#### Records supplied
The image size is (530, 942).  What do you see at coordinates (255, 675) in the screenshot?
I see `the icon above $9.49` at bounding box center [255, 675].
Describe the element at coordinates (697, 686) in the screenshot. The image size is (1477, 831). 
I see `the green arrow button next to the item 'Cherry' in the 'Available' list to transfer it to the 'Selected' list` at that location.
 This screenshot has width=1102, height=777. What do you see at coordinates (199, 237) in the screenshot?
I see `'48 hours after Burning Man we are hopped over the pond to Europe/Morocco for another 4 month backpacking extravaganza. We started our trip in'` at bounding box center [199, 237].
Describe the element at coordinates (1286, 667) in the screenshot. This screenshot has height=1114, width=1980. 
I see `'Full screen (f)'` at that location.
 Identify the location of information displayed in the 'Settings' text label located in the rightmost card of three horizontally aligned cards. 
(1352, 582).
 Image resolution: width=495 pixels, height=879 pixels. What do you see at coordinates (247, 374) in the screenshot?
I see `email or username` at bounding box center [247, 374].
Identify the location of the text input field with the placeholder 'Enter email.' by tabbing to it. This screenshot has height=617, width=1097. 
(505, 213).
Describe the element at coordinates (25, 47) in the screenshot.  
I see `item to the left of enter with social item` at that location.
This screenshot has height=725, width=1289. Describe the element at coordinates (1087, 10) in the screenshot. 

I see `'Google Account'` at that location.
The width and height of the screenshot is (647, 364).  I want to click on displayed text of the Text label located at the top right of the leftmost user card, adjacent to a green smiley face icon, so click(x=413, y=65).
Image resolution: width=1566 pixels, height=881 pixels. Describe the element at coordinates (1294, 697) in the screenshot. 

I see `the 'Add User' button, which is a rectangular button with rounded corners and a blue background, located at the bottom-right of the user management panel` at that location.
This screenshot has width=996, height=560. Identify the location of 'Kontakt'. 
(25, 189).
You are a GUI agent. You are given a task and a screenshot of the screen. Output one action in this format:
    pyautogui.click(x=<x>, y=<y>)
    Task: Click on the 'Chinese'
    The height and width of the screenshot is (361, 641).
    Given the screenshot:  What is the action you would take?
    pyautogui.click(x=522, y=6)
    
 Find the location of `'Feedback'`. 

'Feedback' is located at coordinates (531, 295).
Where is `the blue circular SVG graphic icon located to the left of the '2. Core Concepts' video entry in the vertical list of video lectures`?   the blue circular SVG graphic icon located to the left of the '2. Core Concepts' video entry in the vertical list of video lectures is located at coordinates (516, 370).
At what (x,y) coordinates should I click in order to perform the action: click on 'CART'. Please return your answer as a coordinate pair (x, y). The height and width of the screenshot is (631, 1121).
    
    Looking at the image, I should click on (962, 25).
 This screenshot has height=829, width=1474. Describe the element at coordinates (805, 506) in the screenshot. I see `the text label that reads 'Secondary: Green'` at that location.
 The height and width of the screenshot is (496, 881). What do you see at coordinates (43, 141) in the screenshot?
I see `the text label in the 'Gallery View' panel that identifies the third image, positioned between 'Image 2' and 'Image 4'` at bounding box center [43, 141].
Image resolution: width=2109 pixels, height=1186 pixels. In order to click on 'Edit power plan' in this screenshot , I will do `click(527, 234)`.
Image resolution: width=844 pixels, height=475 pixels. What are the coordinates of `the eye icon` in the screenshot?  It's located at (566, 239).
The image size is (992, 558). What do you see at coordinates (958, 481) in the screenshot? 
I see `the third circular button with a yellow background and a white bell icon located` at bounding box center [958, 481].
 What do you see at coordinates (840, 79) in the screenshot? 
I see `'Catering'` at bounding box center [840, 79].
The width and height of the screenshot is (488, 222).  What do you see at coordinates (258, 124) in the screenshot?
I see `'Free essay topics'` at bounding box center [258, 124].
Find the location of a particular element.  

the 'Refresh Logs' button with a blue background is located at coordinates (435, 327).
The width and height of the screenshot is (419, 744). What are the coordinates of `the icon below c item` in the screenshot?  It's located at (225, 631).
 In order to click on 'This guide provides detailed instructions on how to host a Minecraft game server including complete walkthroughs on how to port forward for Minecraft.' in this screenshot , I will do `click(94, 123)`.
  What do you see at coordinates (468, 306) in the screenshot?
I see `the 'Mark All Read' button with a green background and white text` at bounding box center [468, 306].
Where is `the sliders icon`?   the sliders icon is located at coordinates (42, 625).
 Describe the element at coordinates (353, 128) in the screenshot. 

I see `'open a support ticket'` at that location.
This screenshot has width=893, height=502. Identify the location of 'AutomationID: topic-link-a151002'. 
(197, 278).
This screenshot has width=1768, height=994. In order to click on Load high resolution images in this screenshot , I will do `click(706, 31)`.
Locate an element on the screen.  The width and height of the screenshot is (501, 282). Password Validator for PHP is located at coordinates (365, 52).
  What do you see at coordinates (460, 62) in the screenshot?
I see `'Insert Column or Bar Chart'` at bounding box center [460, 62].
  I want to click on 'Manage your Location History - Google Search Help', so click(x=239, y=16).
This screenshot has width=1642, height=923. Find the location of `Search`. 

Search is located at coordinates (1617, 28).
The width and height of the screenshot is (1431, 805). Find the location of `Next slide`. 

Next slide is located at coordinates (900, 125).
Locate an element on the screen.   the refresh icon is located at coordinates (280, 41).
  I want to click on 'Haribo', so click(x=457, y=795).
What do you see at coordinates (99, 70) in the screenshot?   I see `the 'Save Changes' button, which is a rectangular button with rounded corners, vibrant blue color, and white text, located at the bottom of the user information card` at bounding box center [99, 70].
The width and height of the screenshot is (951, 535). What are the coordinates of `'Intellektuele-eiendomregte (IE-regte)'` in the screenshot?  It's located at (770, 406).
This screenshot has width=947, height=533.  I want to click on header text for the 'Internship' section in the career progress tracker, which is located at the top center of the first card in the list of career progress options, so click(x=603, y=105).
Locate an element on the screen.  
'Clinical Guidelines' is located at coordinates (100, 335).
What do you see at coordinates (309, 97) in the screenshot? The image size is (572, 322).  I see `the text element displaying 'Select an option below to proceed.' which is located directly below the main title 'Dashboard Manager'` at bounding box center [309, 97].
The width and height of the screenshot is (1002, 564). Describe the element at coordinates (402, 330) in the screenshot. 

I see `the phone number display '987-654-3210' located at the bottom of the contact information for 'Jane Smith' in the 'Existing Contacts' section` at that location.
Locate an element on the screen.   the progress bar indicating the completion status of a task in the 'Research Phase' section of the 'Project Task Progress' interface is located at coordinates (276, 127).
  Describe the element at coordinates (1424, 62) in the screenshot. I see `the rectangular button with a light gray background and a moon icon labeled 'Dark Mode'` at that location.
########
Switch "screenshot" to "image" in every line from the one containing "Identify the location of the" down to the one containing "left of enter", and give those lines back with nothing else altered.

- **Complete answer**
Identify the location of the text input field with the placeholder 'Enter email.' by tabbing to it. This image has height=617, width=1097. 
(505, 213).
Describe the element at coordinates (25, 47) in the image.  
I see `item to the left of enter with social item` at that location.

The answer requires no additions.